> **Provided text**:

Member of the Parliament of the Balearic Islands
- In office 3 July 1987 – 2 April 1991

Vice-President of the Ibiza and Formentera Insular Council [es]
- In office 1987–1991

Personal details
- Born: Bartomeu Planells Planells 1949 San Rafael, Francoist Spain
- Died: 26 March 2021 (aged 71–72) Ibiza, Spain
- Party: AP

= Bartomeu Planells =

Spanish furniture executive and politician (1949–2021)

Bartomeu Planells Planells (1949 – 26 March 2021) was a Spanish businessman and politician. He served as a Member of the Parliament of the Balearic Islands and was Vice-President of the Ibiza and Formentera Insular Council from 1987 to 1991.

Planells was born into a family of hoteliers. He worked in the wood and furniture industry, serving as President of the Federació de la Petita i Mitjana Empresa d'Eivissa i Formentera from 1981 to 1987.

> **Written task**: Continue the biography of Bartomeu Planells, starting right after its final sentence.

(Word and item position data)
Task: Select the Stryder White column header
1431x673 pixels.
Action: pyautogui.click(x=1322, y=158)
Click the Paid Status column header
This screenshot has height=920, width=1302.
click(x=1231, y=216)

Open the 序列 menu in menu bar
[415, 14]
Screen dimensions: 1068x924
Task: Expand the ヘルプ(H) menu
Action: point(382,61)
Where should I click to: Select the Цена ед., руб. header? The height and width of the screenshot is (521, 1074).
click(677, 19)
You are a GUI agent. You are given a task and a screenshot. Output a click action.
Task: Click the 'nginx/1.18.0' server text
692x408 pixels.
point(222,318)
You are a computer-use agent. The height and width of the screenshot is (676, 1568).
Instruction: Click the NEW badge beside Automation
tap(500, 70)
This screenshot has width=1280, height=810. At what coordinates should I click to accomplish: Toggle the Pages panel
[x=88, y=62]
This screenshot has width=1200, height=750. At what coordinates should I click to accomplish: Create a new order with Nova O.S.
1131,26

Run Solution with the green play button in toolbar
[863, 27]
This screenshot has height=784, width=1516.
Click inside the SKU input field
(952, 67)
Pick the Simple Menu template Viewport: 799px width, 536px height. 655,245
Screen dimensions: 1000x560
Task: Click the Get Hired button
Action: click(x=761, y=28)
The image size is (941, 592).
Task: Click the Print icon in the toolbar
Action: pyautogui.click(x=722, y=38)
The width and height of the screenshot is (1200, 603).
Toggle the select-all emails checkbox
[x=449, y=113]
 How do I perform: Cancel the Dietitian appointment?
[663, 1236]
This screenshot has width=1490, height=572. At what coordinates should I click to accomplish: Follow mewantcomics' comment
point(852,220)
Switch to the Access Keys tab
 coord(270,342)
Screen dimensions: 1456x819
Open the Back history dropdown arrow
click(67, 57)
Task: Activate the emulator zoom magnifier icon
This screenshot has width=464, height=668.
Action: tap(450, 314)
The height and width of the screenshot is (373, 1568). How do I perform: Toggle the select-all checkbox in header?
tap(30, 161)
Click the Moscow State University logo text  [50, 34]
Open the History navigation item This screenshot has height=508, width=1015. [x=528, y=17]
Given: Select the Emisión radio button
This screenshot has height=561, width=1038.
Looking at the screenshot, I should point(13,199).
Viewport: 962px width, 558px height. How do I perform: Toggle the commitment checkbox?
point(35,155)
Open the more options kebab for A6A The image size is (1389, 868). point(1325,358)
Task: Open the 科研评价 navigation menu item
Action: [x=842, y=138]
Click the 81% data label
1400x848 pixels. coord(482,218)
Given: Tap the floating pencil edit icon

> **Response**:
Planells entered politics in 1976, when he joined the Liberal Party in 1976. He subsequently joined the Union of the Democratic Centre and the People's Alliance, as part of the People's Coalition. He was elected to the Parliament of the Balearic Islands in 1987, the same year when he became Vice-President of the Ibiza and Formentera Insular Council. He served both positions until 1991. While in the Parliament, he chaired the Economic and Finance Committee.

Planells also served as a member of the advisory council of RTVE on behalf of the Balearic Islands. On behalf of the Insular Council, he served on the board of trustees of the National University of Distance Education.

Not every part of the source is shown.